Women's World Cup: Netherlands' Sarina Wiegman urges women to show courage

The two teams in Sunday's Women's World Cup final will both be coached by females, the first time that has happened since 2003.

Sarina Wiegman: "What we need to do as women is show that we have qualities." Photo: Getty Images

Sarina Wiegman guided Netherlands to a Women's World Cup final against Jill Ellis' United States and then urged females to be courageous in order to obtain top positions in football.

For the first time since 2003 two women will be in the dugout for Sunday's showpiece after Wiegman's Dutch side beat Sweden 1-0 thanks to an extra-time winner from Jackie Groenen. Ellis, who was in charge when USA won the tournament in 2015, had led her team back to the final following a 2-1 victory over England 24 hours earlier.

Wiegman is proud of the fact that both finalists will be coached by women and said she wants females to be fearless when it comes to taking leading posts. "Of course, I'm really happy I'm in the final. Jill Ellis is in the final too with USA," she told a news conference.

"I think if you want to make it a bigger picture, it's good that women get the opportunity to develop — as players, as coaches or in other parts of football and in society. I think that's really good.

REPORT | Netherlands 1-0 Sweden

"There's been more effort to get more women involved in higher functions, which I think is good. I also think women need to have the guts to make choices and take risks to go for higher positions. What we need to do as women is show that we have qualities."

 

Sweden faced USA in the group stage but was unable to seal another clash with the defending champion as Netherlands went up a gear in extra time of a tense and tight contest. Having seen his side play against both of the teams that made it through to the final, Sweden head coach Peter Gerhardsson thinks the game could be decided by the fitness of the respective countries' key forwards.

Megan Rapinoe missed the win over England with a hamstring strain but trained on Wednesday, while Barcelona forward Lieke Martens came off at half-time against the Swedes due to a foot injury that she hopes will not prevent her from playing in the showpiece.
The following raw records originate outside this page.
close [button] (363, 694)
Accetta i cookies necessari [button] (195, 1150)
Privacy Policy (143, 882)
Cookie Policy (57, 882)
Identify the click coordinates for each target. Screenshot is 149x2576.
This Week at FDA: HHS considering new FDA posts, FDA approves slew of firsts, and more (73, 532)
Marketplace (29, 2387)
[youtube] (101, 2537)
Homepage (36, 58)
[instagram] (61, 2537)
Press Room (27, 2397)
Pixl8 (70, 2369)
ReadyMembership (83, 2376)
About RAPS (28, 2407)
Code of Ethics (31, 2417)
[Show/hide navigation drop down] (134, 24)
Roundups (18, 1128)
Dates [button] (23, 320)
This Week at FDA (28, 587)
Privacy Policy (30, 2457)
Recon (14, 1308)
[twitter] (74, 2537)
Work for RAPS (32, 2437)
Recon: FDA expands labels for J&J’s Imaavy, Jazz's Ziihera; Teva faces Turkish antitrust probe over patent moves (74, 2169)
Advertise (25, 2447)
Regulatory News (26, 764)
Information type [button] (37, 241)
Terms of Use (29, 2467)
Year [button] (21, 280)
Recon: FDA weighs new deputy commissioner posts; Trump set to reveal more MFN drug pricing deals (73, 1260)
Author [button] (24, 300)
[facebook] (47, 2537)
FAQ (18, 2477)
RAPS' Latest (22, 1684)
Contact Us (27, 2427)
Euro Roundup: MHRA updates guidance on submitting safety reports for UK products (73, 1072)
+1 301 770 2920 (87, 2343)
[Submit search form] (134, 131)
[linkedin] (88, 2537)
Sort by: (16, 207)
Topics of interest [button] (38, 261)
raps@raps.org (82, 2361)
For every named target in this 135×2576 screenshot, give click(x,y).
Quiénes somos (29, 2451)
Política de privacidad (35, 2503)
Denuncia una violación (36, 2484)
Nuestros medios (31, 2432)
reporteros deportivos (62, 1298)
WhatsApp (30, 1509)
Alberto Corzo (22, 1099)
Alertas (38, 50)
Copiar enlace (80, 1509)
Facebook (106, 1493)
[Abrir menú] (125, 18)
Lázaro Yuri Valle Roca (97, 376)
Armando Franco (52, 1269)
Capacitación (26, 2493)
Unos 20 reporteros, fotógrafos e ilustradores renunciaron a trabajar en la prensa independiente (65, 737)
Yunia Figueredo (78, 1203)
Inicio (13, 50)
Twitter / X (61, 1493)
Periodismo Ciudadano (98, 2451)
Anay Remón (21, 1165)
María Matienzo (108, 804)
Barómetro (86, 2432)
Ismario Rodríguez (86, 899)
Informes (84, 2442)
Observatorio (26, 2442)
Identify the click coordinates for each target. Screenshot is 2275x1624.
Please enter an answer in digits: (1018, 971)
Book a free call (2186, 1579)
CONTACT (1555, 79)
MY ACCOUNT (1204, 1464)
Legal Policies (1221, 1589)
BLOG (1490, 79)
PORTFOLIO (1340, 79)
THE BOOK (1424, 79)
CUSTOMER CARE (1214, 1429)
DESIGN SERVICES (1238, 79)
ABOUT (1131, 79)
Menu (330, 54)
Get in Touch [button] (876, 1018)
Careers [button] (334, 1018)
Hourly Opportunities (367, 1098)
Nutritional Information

"Both teams play with three forwards and the US have had a few injuries now with their forwards and that is also true for Netherlands," Gerhardsson noted.

"These players are incredibly important, they could decide a match. Before the final I'm sure it will be a struggle to get these best players in shape. Those are the players that can decide a match, [with] that little touch and brilliant shot from long distance.

"That's what could make the difference — those who have got the best players up towards the top of their game will decide the game."